Chicago Run is excited to be partnering with Jen Hayes, USAT Level 1 Triathlon Coach, 200 hour Certified Yoga Teacher, and owner/operator of the Chicago-based company FIT Coaching, to provide our marathon runners with important tips and advice! 

Properly fueling before, during, and after your training sessions is incredibly important for both performance and recovery. Add in clean every day nutrition, and you’ll be all set for your next big race. There is so much information available to read on nutrition, it can be overwhelming and contradictory at times. I like to keep it super simple and focus on clean, whole foods. Let’s get into how I like to fuel my body, and what I recommend to my athletes…

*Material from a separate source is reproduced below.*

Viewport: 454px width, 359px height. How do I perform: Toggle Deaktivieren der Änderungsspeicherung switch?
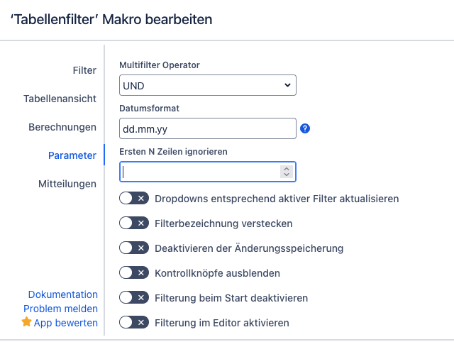click(133, 248)
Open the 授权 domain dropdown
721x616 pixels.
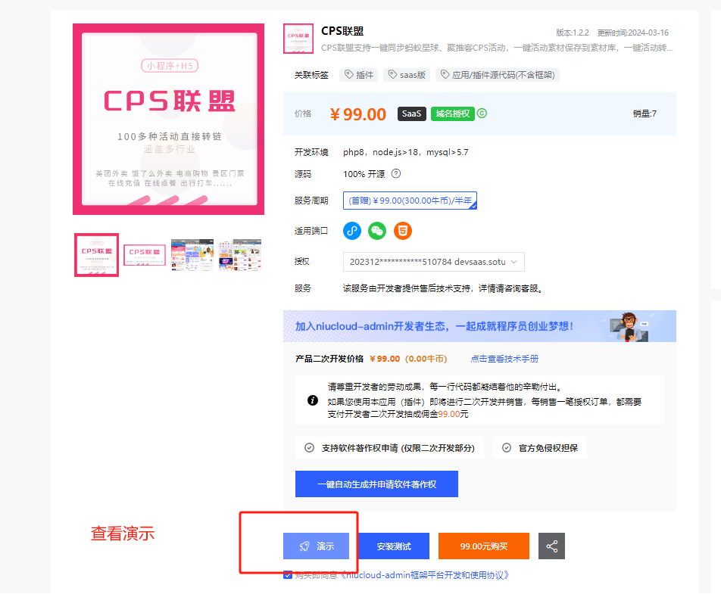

As athletes, it’s important we view food as fuel for our next session or race. We are always athletes, not just when we are training, so we have to eat as athletes all the time (that also goes for sleep, recovery, etc., but that’s a whole different topic!). I like to fuel my body with lots of protein, a moderate amount of fat, and carbohydrates within certain windows of my training sessions. We should be eating every 3-4 hours, and each meal should contain some protein and fat (especially if you are eating a carb!). Here are a few of my favorite “meals”:

Breakfast #1 & #2 (who eats just 1??)

  • Full fat plain greek yogurt with banana, cinnamon, and walnuts - this is a post workout meal (hence the banana = carb)
  • Eggs with spinach and avocado (sometimes I sprinkle on a little nutritional yeast - YUM)
  • Leftover meat + veggies + nuts (not kidding)

Lunch

  • Pulled chicken with avocado (I mix them together almost like a chicken salad) on top of salad
  • Tuna also mixed with avocado on top of mixed greens
  • **depending on the cycle of training I’m in (a larger volume block), I may add in sweet potato or butternut squash with my lunch**

Dinner

  • Lean ground turkey or chicken with onions, garlic, and greens
  • Red meat 1-2x/week with asparagus
  • Salmon or other fish 1-2x/week with sautéed veggies 

Snacks

  • Celery with nut/seed butter
  • Hardboiled eggs

On to training/racing nutrition. Again, I like to keep it clean and focus on whole food. I find that I have less GI issues when I eat real food. For any training session longer than 60-75 minutes, we need to start fueling. My general rule of thumb for runs longer than that time frame is to take in roughly 200 calories per hour, and around 750mg of sodium based on the heat. Liquid intake is very personal (as all of this is), we don’t want to over or under drink. Finding your right amount is what training sessions are for. Here is my long run routine…

Pre-run: 1-2 hardboiled eggs + 2 brown rice cakes with nut/seed butter. Bananas are also a good sub for the brown rice cakes. I’ll also sometimes switch it up with medjool dates mixed with some cinnamon. 

During run: start your fueling right away, especially for long/hot runs. I’ll alternate between water and sport drink (Osmo Active Mango is my fav!) which is about 100 calories/hour then take in another 100 cals with a few dates mixed with cinnamon and celtic sea salt, Clif Margarita Shot Blocks, or a GU. All of that is up to you and what sits well with your stomach. Try out a few options during your long runs this summer so you are all set for race day.

Post run: this is the time for protein and carbs. I talked about fueling windows with your carbs. However long your session was, that is how long your window is to take in carbs. If your run is 2 hours, eat carbs 2 hours before and 2 hours after. Besides that, proteins and fats! My favorite post run meals include eggs with sweet potato or quinoa or back to breakfast #1 of FF plain greek yogurt with banana, walnuts, and cinnamon.